Bug #1488594 reported by james beedy
18
This bug affects 2 people
Affects Status Importance Assigned to Milestone
MAAS
Invalid
Undecided
Unassigned
syslinux (Ubuntu)
New
Undecided
Unassigned

Bug Description

I'm experiencing this issue when I replace any osd disk on any ceph storage node and then reboot it. Immediatly after the node pxe boots, the node will hang at a "booting local disk" message and fails to timeout or boot. A work-around I've found to get a node to boot after a storage disk replacement is to momentarilly disable maas from managing the network after the power on of a node who's disk has been replaced; following that, after the node pxe boot times out and it results to booting from local disk into the os, I re-enable maas management on that network so the node gets an ip and continues the boot process and eventually successfully boots.

It would be nice to get some feedback on what is going on here, and also a best practice for what/how to proceed in the case when you need to swap storage disks.

Thanks!

maas.log <-- http://paste.ubuntu.com/12193844/

clusterd.log <-- http://paste.ubuntu.com/12193842/

maas - 1.8.0+bzr4001-0ubuntu2~trusty1
trusty - 14.04.3

Revision history for this message
james beedy (jamesbeedy) wrote :

Here is a shot of the console of a node experiencing the issue.

description: updated
Revision history for this message
Blake Rouse (blake-rouse) wrote :

Do it just sit at the console prompt? Or does an error appear?

Looks like that the BIOS or PXELINUX for that matter might enumerate the block devices in a different order and the first disk is no longer the boot disk.

Changed in maas:
status: New → Incomplete
Revision history for this message
james beedy (jamesbeedy) wrote :

It just sits.....I let her sit overnight even....no timeout....nothing.

Changed in maas:
status: Incomplete → Confirmed
milestone: none → next
Revision history for this message
james beedy (jamesbeedy) wrote :

Update:

After a few reboots and swapping back and fourth of storage disks....the node I'm experimenting on now neglects to boot with the original disk too.

Revision history for this message
james beedy (jamesbeedy) wrote :

sp *forth

Revision history for this message
james beedy (jamesbeedy) wrote :

From what I can gather... this issue seems to exists because of stale entries in maasserver_physicalblockdevice, and/or stale entries in maasserver_blockdevice which are inconsistent with the current resources/state of the node.

Might I enquire if/where maas might verify node resources upon power on?

Revision history for this message
Andres Rodriguez (andreserl) wrote :

Hi James,

Have you tried re-commissioning your node.

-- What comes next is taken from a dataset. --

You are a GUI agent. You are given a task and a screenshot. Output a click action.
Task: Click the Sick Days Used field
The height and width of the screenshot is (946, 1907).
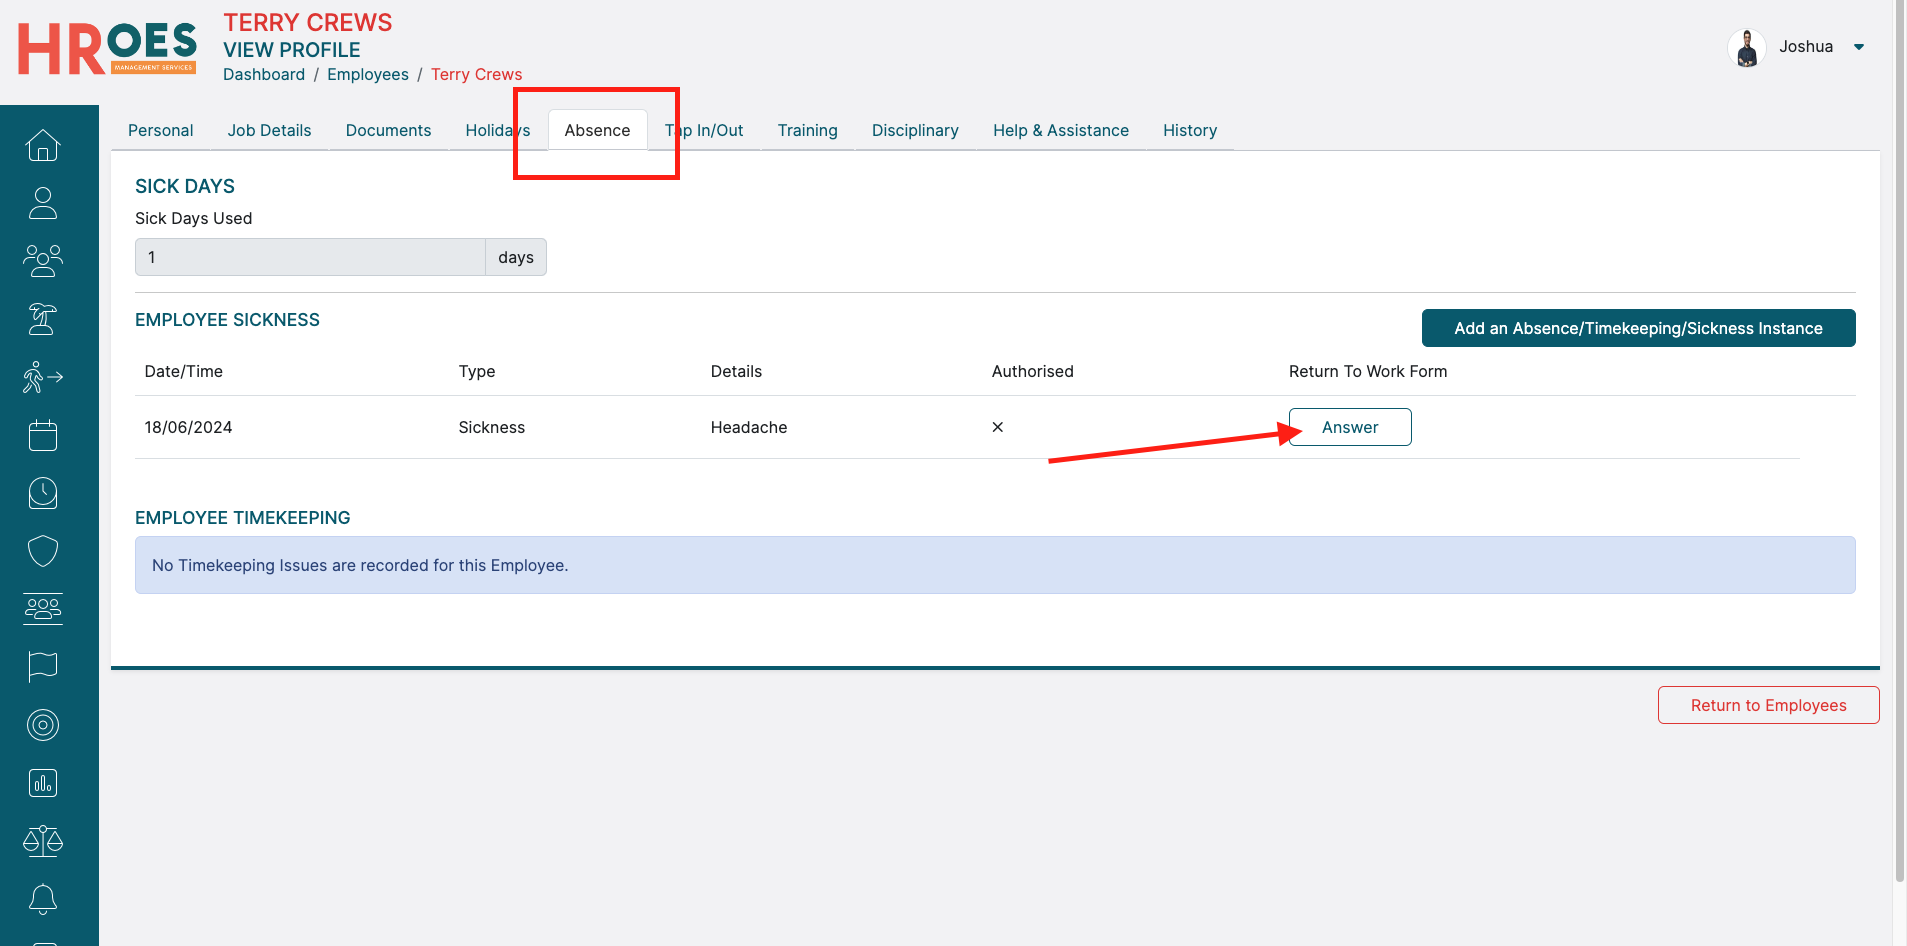coord(310,257)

A recommissioning should update the storage model., MAAS does not yet provide the ability to update the information about disks/NIC's of currently deployed devices, however, if you were to re-commission and re-deploy this would potentially be fixed.

Revision history for this message
Blake Rouse (blake-rouse) wrote :

MAAS does not affect the boot process at all. It just tells PXELINUX to boot from the first disk, MAAS does not identify which disk is the first disk, this is done by the BIOS at boot time.

Revision history for this message
james beedy (jamesbeedy) wrote :

Andres -

Yeah....a re-commissioning will solve the issue....to the extent that I could essentially get my node back and re-deploy ceph-osd and nova-compute IF juju would properly destroy the associated services and machine....but unfortunately no amount or combination of {service, unit, machine}-destroy commands will get rid of the unit, services or machine (see http://paste.ubuntu.com/12194988/).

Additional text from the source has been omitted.